Tayeb Louh, le ministre de la Justice, qui a présenté les deux textes de loi, n’a ménagé aucun effort pour défendre leur bien, fondé. C’est ainsi que qu’il évoquera une réforme profonde du tribunal criminel à la faveur du code de procédure pénale : «Cette réforme profonde concernera le tribunal criminel dans sa composition et son fonctionnement via l’institution du droit de l’accusé au recours, l’augmentation du nombre d’assesseurs jurés et la révision des dispositions relatives à la police judiciaire». Qualifiée de «mesure importante», le ministre expliquera qu’elle « intervient conformément au principe constitutionnel prévu dans le dernier amendement». En l’occurrence, «l’institution d’un deuxième degré de juridiction en matière pénale, et en renforcement des garanties pour un procès équitable et conforme aux normes internationales en matière des droits de l’homme». Le membre du gouvernement soutiendra qu’il est question «d’un deuxième degré de juridiction partant du fait que l’accusé a le droit d’interjeter appel conformément à la loi, auprès d’un tribunal de première instance qui statuera à nouveau sur son affaire». Abordant la composante humaine du tribunal criminel, Louh expliquera que le texte qu’il propose institue un amendement où il est question du retour à l’ancienne composante du tribunal criminel.

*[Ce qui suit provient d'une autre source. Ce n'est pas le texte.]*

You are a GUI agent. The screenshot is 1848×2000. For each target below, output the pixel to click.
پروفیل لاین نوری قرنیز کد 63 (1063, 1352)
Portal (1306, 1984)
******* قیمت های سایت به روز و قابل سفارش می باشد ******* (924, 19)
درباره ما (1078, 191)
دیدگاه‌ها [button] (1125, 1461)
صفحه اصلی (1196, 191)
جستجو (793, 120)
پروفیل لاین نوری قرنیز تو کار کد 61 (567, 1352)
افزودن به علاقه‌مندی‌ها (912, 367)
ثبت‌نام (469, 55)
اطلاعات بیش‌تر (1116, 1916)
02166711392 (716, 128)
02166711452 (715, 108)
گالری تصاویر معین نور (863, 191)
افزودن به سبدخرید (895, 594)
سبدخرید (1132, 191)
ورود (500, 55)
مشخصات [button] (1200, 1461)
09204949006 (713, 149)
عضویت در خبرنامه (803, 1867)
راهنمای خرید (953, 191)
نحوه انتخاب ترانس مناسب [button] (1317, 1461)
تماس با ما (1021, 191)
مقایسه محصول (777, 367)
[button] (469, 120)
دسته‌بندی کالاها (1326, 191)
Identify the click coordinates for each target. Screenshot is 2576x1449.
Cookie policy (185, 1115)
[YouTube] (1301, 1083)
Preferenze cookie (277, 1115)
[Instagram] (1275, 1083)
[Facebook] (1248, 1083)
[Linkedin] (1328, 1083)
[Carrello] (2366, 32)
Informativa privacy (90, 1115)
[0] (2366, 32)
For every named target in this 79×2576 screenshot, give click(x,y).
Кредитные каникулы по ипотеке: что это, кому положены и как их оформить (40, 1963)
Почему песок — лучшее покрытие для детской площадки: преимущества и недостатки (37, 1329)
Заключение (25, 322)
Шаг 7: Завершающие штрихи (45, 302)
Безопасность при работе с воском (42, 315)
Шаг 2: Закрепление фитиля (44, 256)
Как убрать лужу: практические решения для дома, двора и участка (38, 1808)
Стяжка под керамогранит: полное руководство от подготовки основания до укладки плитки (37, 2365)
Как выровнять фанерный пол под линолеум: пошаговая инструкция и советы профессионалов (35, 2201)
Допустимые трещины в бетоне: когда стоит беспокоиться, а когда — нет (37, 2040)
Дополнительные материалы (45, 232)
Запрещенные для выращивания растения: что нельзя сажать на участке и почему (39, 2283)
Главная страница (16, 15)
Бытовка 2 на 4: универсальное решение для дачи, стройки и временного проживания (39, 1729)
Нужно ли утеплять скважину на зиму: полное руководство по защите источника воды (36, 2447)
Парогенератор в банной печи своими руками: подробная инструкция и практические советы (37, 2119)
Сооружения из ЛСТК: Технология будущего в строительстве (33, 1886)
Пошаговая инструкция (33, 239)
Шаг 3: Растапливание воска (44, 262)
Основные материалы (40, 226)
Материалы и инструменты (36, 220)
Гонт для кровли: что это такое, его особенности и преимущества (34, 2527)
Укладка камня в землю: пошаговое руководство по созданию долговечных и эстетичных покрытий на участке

«Il y aura 4 assesseurs jurés et 3 juges», a-t-il lancé aux députés, avant d’évoquer la particularité liée aux affaires inhérentes au terrorisme et de trafic de drogue. «Les affaires de terrorisme, de drogue et de contrebande seront confiées à des juges seulement compte tenu de l’expérience acquise dans le traitement de ce type d’affaires», a-t-il clarifié.
En outre, Louh ne manquera pas de mettre en évidence une disposition de son texte de loi en rapport avec la présomption d’innocence. Il soutiendra, en effet, qu’il est question de la suppression «de l’ordonnance de prise de corps et ce en application du principe de la présomption d’innocence et propose l’obligation pour l’accusé pour crime, qui a été mis en liberté ou qui n’a pas été détenu au cours de l’instruction, de se présenter dans un délai ne dépassant pas la veille de l’audience».

 

Enquêtes et interrogatoires de police : des habilitations doivent être délivrées
S’exprimant à propos de la police judiciaire, Louh annonce des révisions concernant ses dispositions. « Le texte comporte de nouvelles dispositions qui énoncent l’impossibilité pour les officiers de la police judiciaire d’accomplir leur mission dont les enquêtes et interrogatoires, qu’après habilitation délivrée par le procureur général compétent », a-t-il expliqué. Il fera observer, ce faisant, qu’en cas « de refus du procureur général de délivrer l’habilitation à l’officier ou en cas de son retrait, ce dernier peut introduire un recours devant la commission ad hoc dont la création est suggérée dans le texte et qui se compose de trois magistrats de la Cour suprême désignés par son premier président ». Dans ce cadre, le ministre a fait une précision : «Dans le souci d’assurer une coordination de l’action de la police judiciaire et d’éviter toute interaction entre les attributions des différents corps, le domaine d’intervention de la police judiciaire relevant des services militaires de sécurité a été défini avec précision, et dont la mission se limite aux infractions d’atteinte à la sûreté de l’Etat prévues et réprimées par le code pénal et qui compte les crimes de trahison, d’espionnage, de terrorisme et de sabotage». Intervenant en outre par rapport à la loi portant sur l’organisation judiciaire, Louh l’a brièvement résumée en indiquant qu’elle énonce qu’«en prévision de l’institution d’une juridiction d’appel des jugements rendus par les tribunaux militaires et en coordination avec le ministère de la Défense nationale, il est proposé la modification de l’article 19 relatif au tribunal militaire en prévoyant que les règles relatives à la compétence, l’organisation et le fonctionnement des juridictions militaires sont fixées par le code de justice militaire». Louh précisera dans ce cadre que ce texte permettra l’institution de juridictions militaires d’appel indépendamment des appellations données dans la loi organique militaire. Par ailleurs, et à l’occasion des débats qui ont suivi la présentation du ministre, les députés ont exprimé leur préoccupations. L’écrasante majorité des parlementaires ont exigé le respect des droits de l’homme, le renforcement des droits des justiciables et ont revendiqué plus d’indépendance dans le système judiciaire.